▸ TASK BRIEF
Your answer is to be the exact text of the lines from the one containing "The image size is (1080, 624)." through the final line of the entries, restated in full, with pictures omitted.

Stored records
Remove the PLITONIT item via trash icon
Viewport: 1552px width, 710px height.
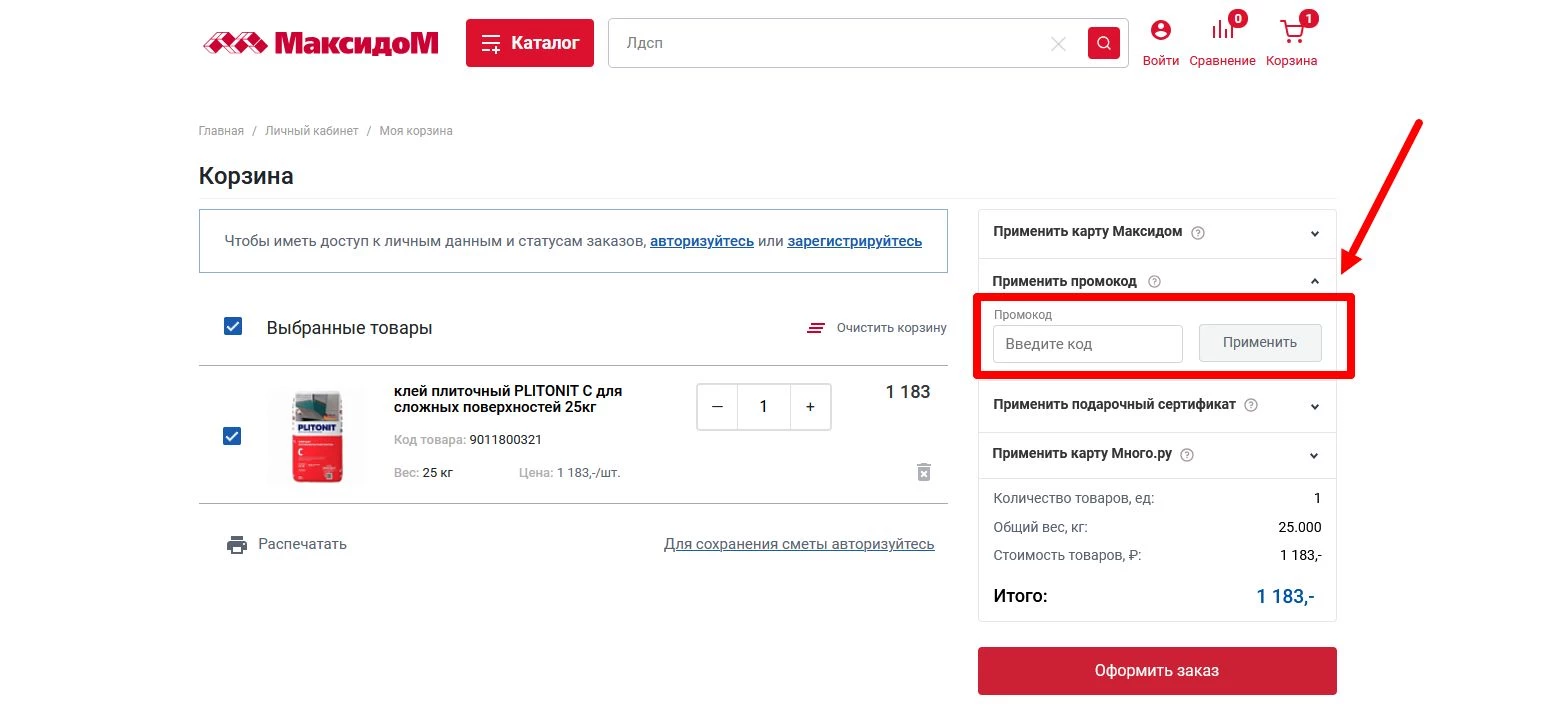924,472
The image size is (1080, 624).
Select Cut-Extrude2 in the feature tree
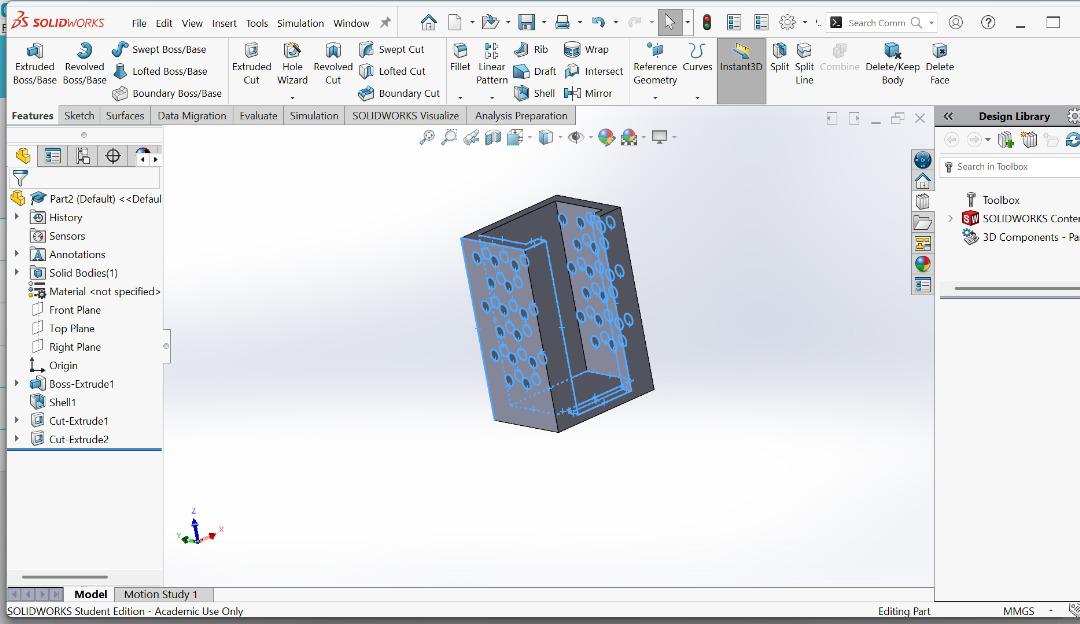tap(78, 439)
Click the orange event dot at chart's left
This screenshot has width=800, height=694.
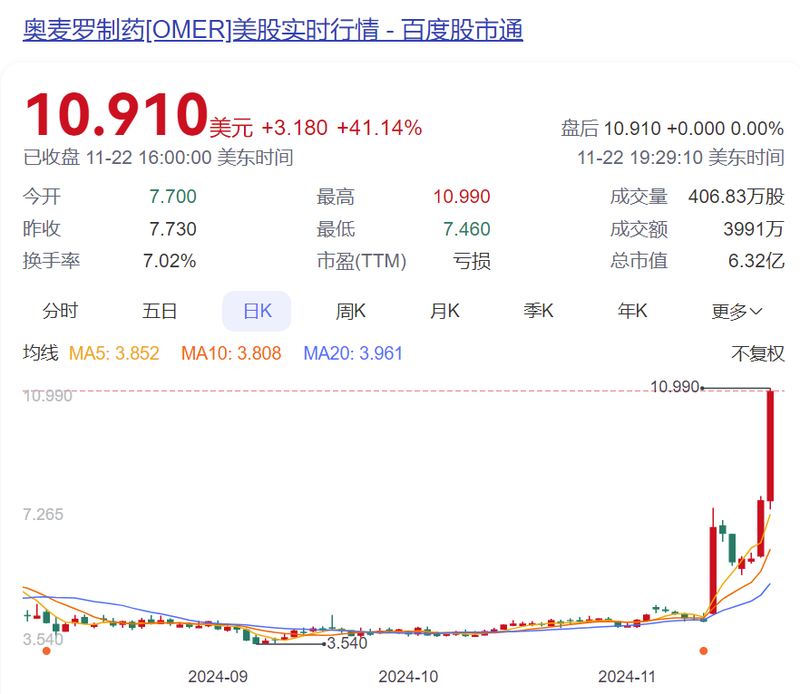coord(45,651)
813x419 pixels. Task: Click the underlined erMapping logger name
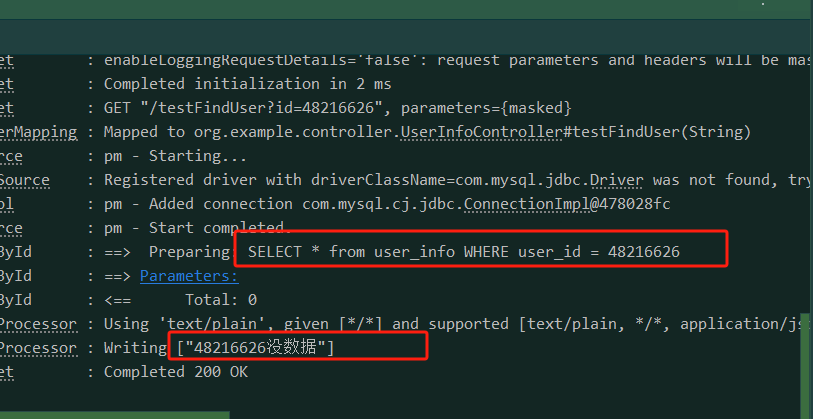tap(38, 132)
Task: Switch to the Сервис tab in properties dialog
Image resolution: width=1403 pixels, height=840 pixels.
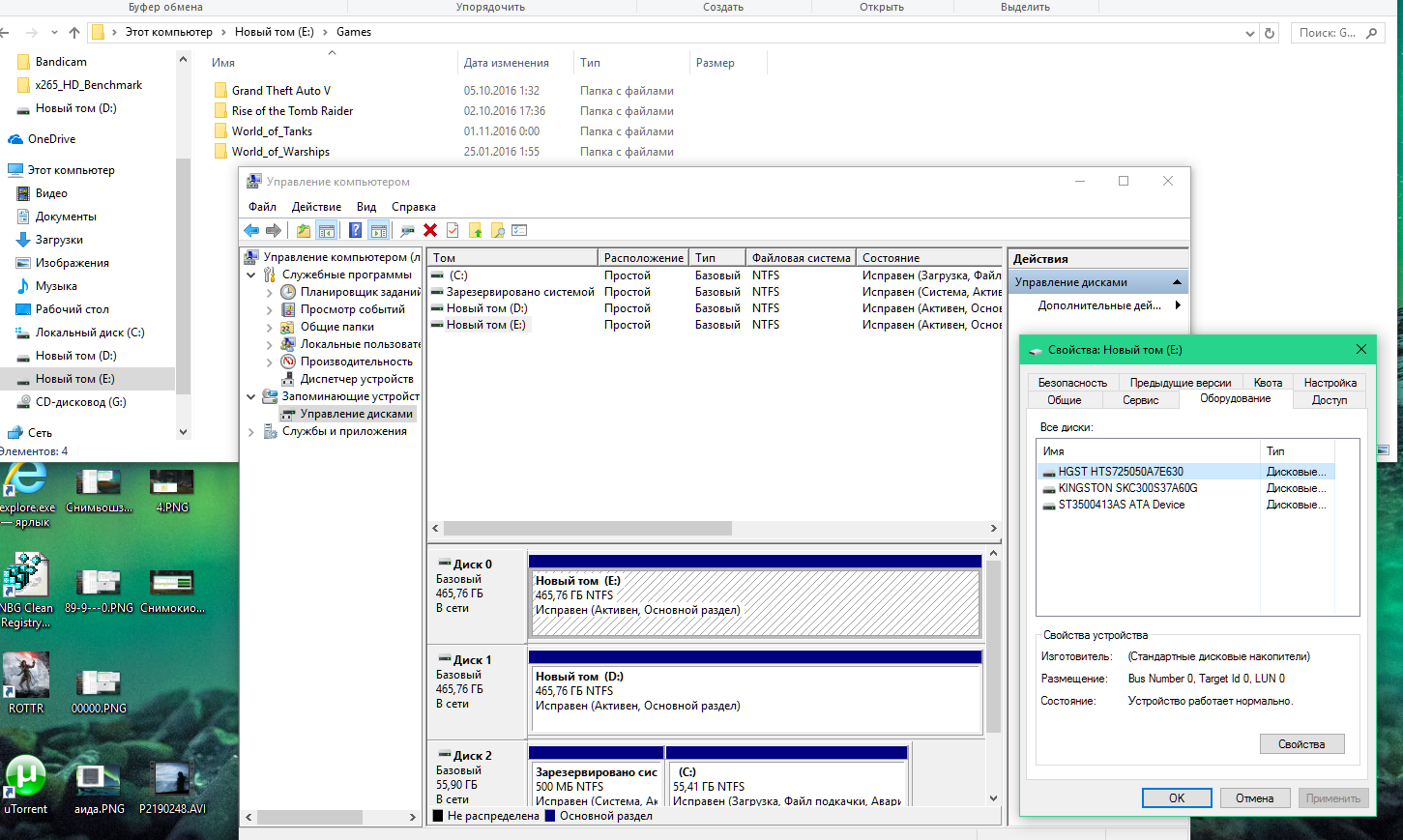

▸ EXPECTED OUTPUT
The image size is (1080, 624).
Select Cut-Extrude2 in the feature tree
tap(78, 439)
Click the orange event dot at chart's left
This screenshot has width=800, height=694.
coord(45,651)
813x419 pixels. Task: Click the underlined erMapping logger name
tap(38, 132)
Task: Switch to the Сервис tab in properties dialog
Image resolution: width=1403 pixels, height=840 pixels.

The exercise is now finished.